You may have different experiences with the fermentation of milk kefir, like it may taste slightly bitter, yeasty, spoilt, or weird. We all know that kefir is a good balance of yeast and bacteria. At times, the yeast balance is prominent while the external conditions are promising for the yeast to thrive more. While the yeast becomes a bit on the higher side, it provides a less appealing or spoilt taste. But nothing to panic about; we will need to revive the taste balance.
Recommendations to get back the balance or right taste
Using an airtight lid to cover the mouth of the container is always recommended instead of breathable cloth. The correct proportion of kefir grains and milk is essential, so using 250 ml of milk for every 5 grams of grains is recommended. The ideal temperature to preserve kefir fermentation is approximately 22 to 26 degrees. Now, milk also needs to be changed frequently. It is best to preserve the jar with kefir grains or milk for a minimum of 24 hours in the refrigerator. You can provide a gentle “milk bath” (rinse it in a strainer and vessel) with fresh milk. In this way, the excess coating of yeast will get washed away.
You must always check the presence of any abnormal fungus mold on the upper surface or if the milk kefir grains have some abnormal color. Always try to purchase balanced and well-established milk kefir grains from a recognized store and follow the best practices for making the perfect milk kefir.

Tasks for this exercise:
(A) Retype the passage of the kefir text between "Recommendations to get" and "get washed away.", inclusive.
(B) Using the kefir text, state whether each statement agrees with it, answering yes or no and quoting the words that decide it: (i) The text recommends 250 ml of milk for every 5 grams of kefir grains. (ii) The text recommends covering the container with breathable cloth rather than an airtight lid. (iii) The text gives 30 to 35 degrees as the ideal temperature for kefir fermentation.
(C) According to the kefir text, what does a gentle "milk bath" with fresh milk wash away?

Information shown:
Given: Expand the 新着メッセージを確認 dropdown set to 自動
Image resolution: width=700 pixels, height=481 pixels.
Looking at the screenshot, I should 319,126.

Task solutions:
(A)
Recommendations to get back the balance or right taste
Using an airtight lid to cover the mouth of the container is always recommended instead of breathable cloth. The correct proportion of kefir grains and milk is essential, so using 250 ml of milk for every 5 grams of grains is recommended. The ideal temperature to preserve kefir fermentation is approximately 22 to 26 degrees. Now, milk also needs to be changed frequently. It is best to preserve the jar with kefir grains or milk for a minimum of 24 hours in the refrigerator. You can provide a gentle “milk bath” (rinse it in a strainer and vessel) with fresh milk. In this way, the excess coating of yeast will get washed away.

(B)
(i) Yes: "using 250 ml of milk for every 5 grams of grains is recommended."
(ii) No: "Using an airtight lid to cover the mouth of the container is always recommended instead of breathable cloth."
(iii) No: "The ideal temperature to preserve kefir fermentation is approximately 22 to 26 degrees."

(C) The excess coating of yeast.